感情の嵐を幾つも乗り越えて、マスターは優しくも清廉な乙女に成長された。さらに近年に至っては女性としての美しさに目覚め、着々と大人への一歩を踏み出しているアイ様。
スラリと伸びた手足と恵まれた体格。
きめ細やかな肌と色艶の行き届いた長い黒髪。
…一度笑えば機械の身である私でさえも使命を忘れて見惚れてしまう時がある。
もともと幼少期から容姿に恵まれていたアイ様であったが、近年は美容関連に精を出し始めたこともあってか‥その可愛らしさと美しさは日を追うごとに増すばかり、
―――マスターの女性としての輝きを、私の細やかな働きがほんの僅かにでも支えているのだとしたら…。

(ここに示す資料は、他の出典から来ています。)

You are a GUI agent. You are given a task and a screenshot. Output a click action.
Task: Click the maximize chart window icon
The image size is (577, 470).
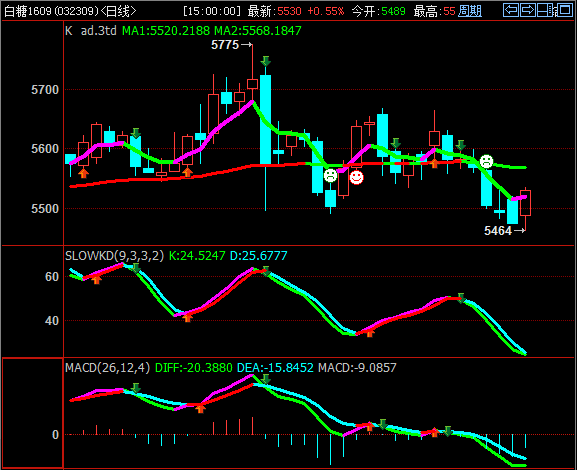click(x=565, y=10)
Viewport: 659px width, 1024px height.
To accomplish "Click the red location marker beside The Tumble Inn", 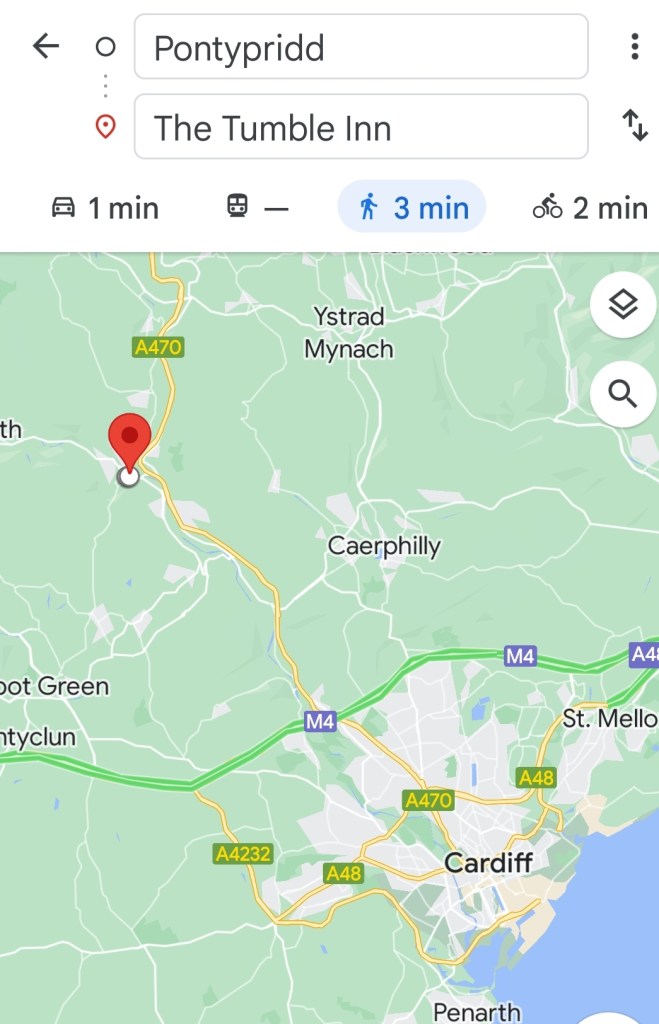I will pos(105,126).
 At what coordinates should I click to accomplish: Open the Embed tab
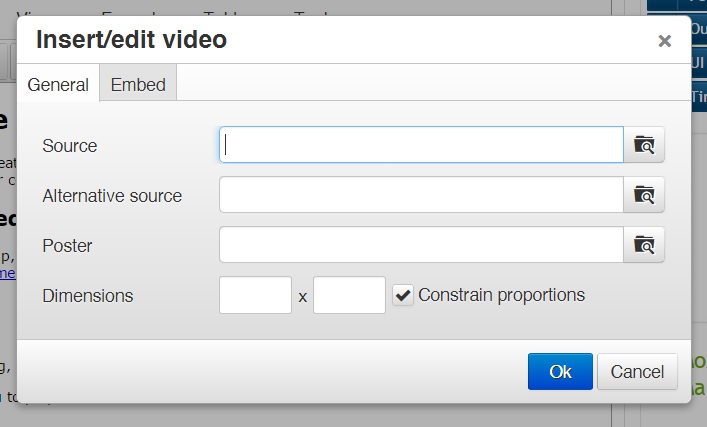tap(138, 85)

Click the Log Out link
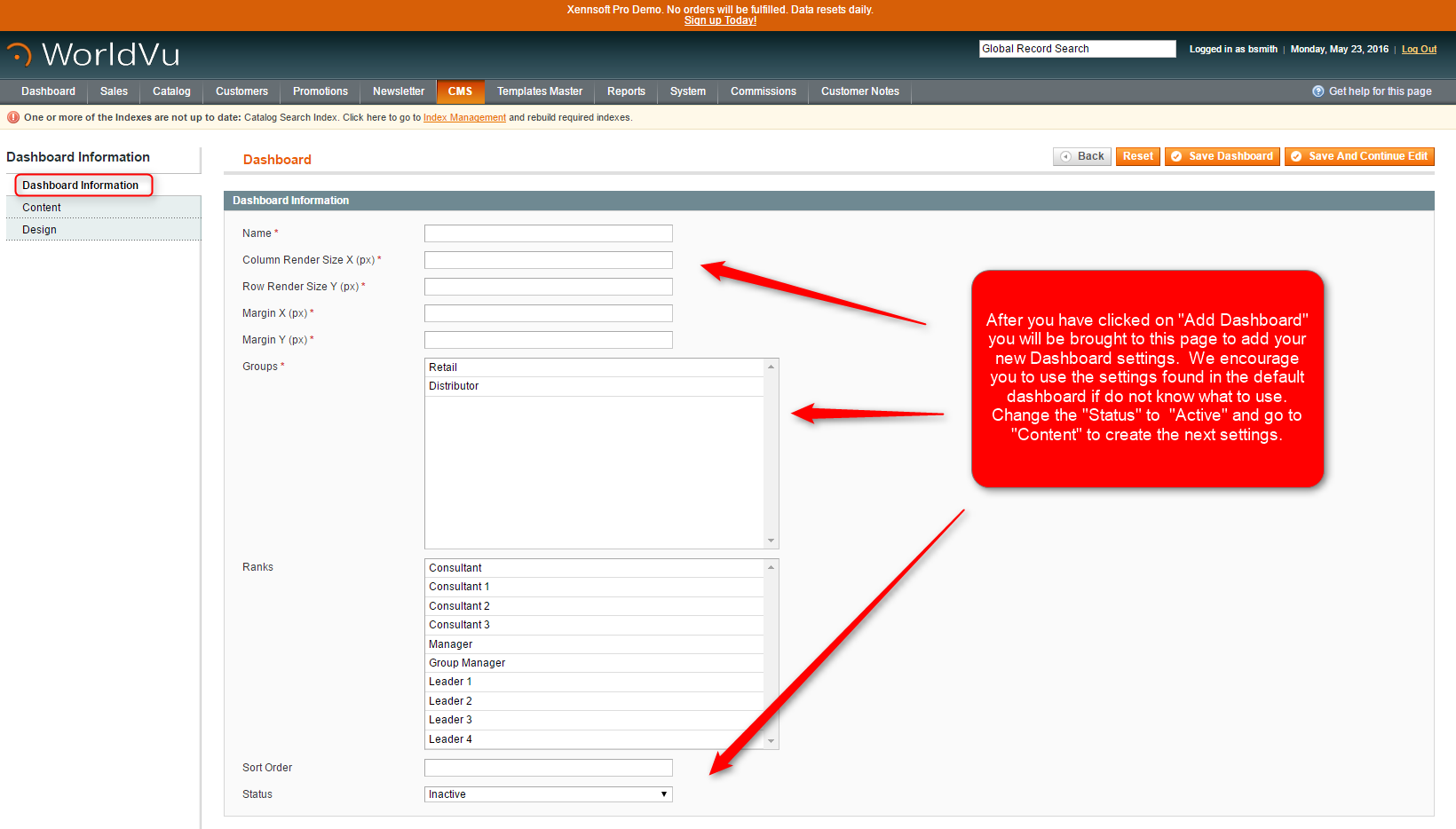[x=1419, y=50]
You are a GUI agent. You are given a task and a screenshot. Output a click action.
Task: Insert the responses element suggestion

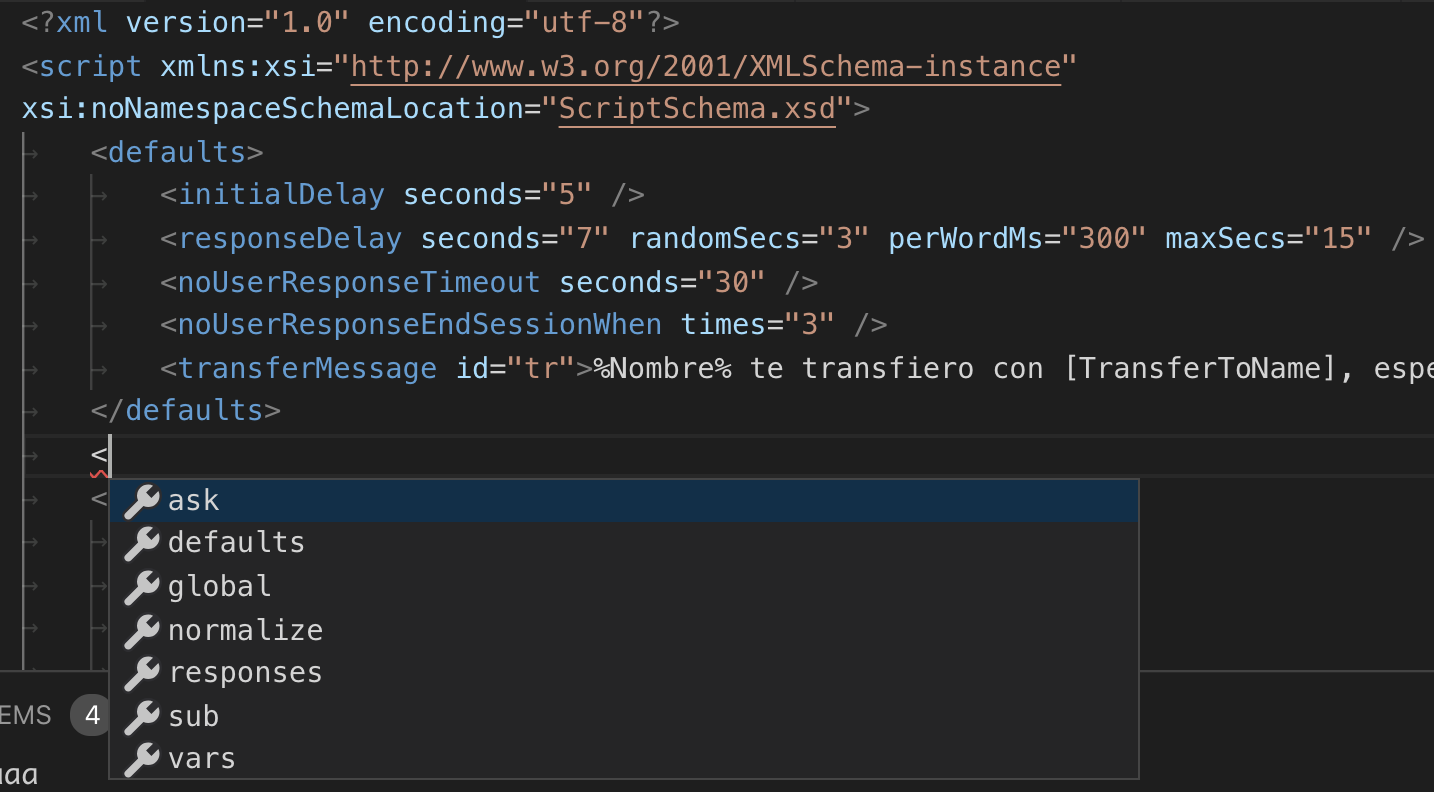(624, 673)
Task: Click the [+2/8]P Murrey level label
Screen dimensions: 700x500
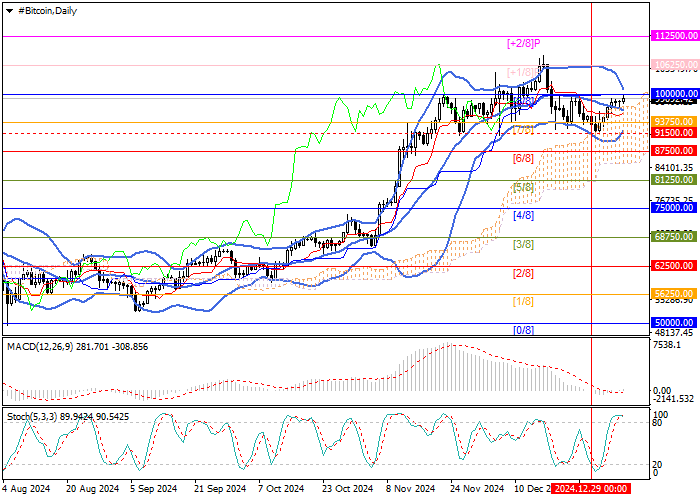Action: point(524,43)
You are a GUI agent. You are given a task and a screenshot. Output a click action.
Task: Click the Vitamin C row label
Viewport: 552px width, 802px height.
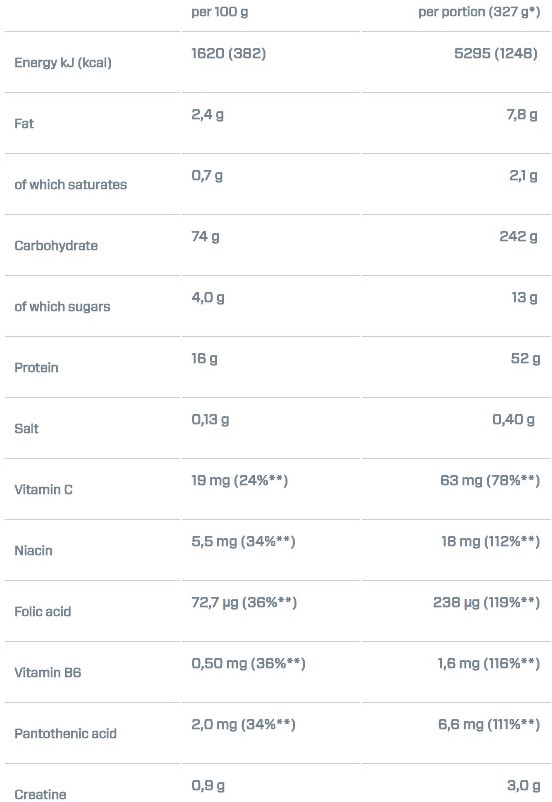(x=43, y=489)
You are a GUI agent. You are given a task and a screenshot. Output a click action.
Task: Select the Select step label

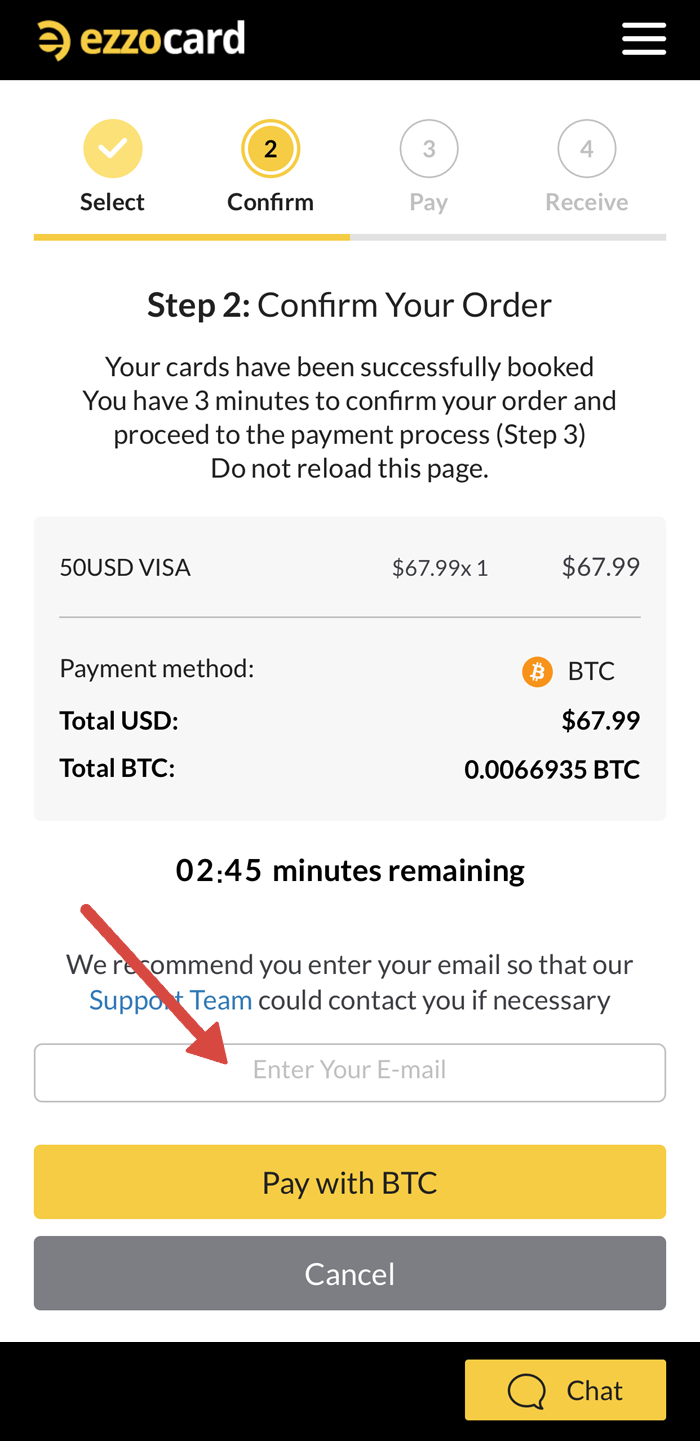tap(112, 202)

‥そう考えると、つい家の中を走り回ってしまいそうになる。
「————ただいま!」
【お帰りなさいませ。アイ様…】
夕食の準備を終えたところでアイ様が習い事から帰って来られた。
うつつを抜かす私を窘めるような活気ある「ただいま」。
それは懐かしくも、何をしでかすか分からない遠い日の幼女を想起させ、私は久しぶりに身構えてしまった。
【…あはは】
幼いアイ様の天真爛漫さを知っている私からすれば、これはマスターを大人の女性だと受け止める一方で未だ少女のままである事を望んだ矛盾した願い。…簡単に言えば〝ワガママ〟なのだ。
【どうされたのですか?】
気を取り直して玄関に向かいマスターに尋ねる。
すると「やはり…」というべきか。どこか懐かしいような光景が私の視界に広がっていた。
「はぁ…はぁ‥」
脱ぎ捨てられた靴。
ポトリ‥と床に落ちた帽子。
頬を伝う汗すら気に留めない爛々とした表情。
息を切らしながら玄関に立ち尽くすアイ様と視線が合うと、
「…私、アイドルになる」
私のカメラを真っ直ぐに見つめて、彼女はそう宣言した。
【アイ…ドル?】
マスター・星連アイ様。齢15歳。
夏の暑さに侵された乙女の瞳は|私の先にある遠い光を見つめていた気がした…。